3. What you must NOT contribute

The following are explicitly out of scope:

  • Automatic message detection
  • Claims of hidden communication
  • Probabilistic intent inference
  • Semantic or narrative interpretation
  • Ranking or scoring of decoding results
  • “This probably means…” logic

If in doubt: don’t guess — refuse or document uncertainty.


4. Architectural discipline

All contributions must respect the documented SAP² architecture:

  • One module, one responsibility
  • Clear separation between I/O, grammar, applicability, decoding, and rendering
  • No coupling with SAT runtime logic
  • Deterministic behavior given fixed inputs and parameters

Code that breaks architectural boundaries will be rejected, even if it “works”.


5. Code quality requirements

SAP² prioritizes clarity and traceability over cleverness.

Mandatory rules

  • Readability over conciseness
  • Explicit variable and function names
  • No magic numbers
  • Defensive input validation
  • Clear error messages explaining why processing stops

Comments

  • Non-trivial logic must be commented
  • Comments explain why, not just what
  • Methodological choices must be justified

Style

  • Follow consistent style (e.g.
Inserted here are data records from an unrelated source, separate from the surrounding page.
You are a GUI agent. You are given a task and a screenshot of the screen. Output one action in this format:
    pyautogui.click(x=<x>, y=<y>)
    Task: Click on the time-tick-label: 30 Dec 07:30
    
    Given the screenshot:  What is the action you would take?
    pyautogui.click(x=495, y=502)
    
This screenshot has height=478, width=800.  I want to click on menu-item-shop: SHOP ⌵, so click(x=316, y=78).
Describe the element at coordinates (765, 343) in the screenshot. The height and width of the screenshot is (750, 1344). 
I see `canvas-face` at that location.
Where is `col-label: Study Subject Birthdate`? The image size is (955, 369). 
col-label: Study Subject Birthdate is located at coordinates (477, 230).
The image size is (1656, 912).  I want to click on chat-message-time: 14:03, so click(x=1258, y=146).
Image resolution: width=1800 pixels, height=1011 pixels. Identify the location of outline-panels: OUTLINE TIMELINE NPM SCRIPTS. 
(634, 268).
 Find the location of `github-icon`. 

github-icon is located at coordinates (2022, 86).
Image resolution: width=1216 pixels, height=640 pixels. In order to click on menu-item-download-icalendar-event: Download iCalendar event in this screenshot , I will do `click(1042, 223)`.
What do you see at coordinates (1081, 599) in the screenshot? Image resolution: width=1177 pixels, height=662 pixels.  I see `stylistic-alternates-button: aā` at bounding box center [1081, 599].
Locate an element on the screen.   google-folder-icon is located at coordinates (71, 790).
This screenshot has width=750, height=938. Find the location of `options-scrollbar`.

PEP 8 for Python)
  • One file, one responsibility
  • Favor composition over inheritance

6. Tests and reproducibility

Contributions should include tests when applicable.

Tests should focus on:

  • Input validation
  • Presence / absence / ambiguity of inputs
  • Applicability refusal behavior
  • Deterministic outputs
  • Regression protection

Silent failures are not acceptable.


7. Pull request guidelines

When opening a pull request:

  • Clearly state what problem is addressed
  • Explain why the change respects SAP² methodology
  • Document assumptions and limitations
  • Reference relevant documentation files if applicable

PRs that blur measurement, reasoning, and interpretation will be rejected.


8. Issue reporting

When opening an issue:

  • Be explicit about observed behavior
  • Provide minimal reproducible inputs if possible
  • Distinguish bugs from methodological limitations

Remember: “no result” is often the correct result.


9. Final note

SAP² is designed to fail clearly and honestly.

Contributions are valued not for producing results, but for strengthening methodological rigor.

If your change makes SAP² more cautious, more explicit, or better at refusing unsupported conclusions, you are probably going in the right direction.

Thank you for contributing responsibly.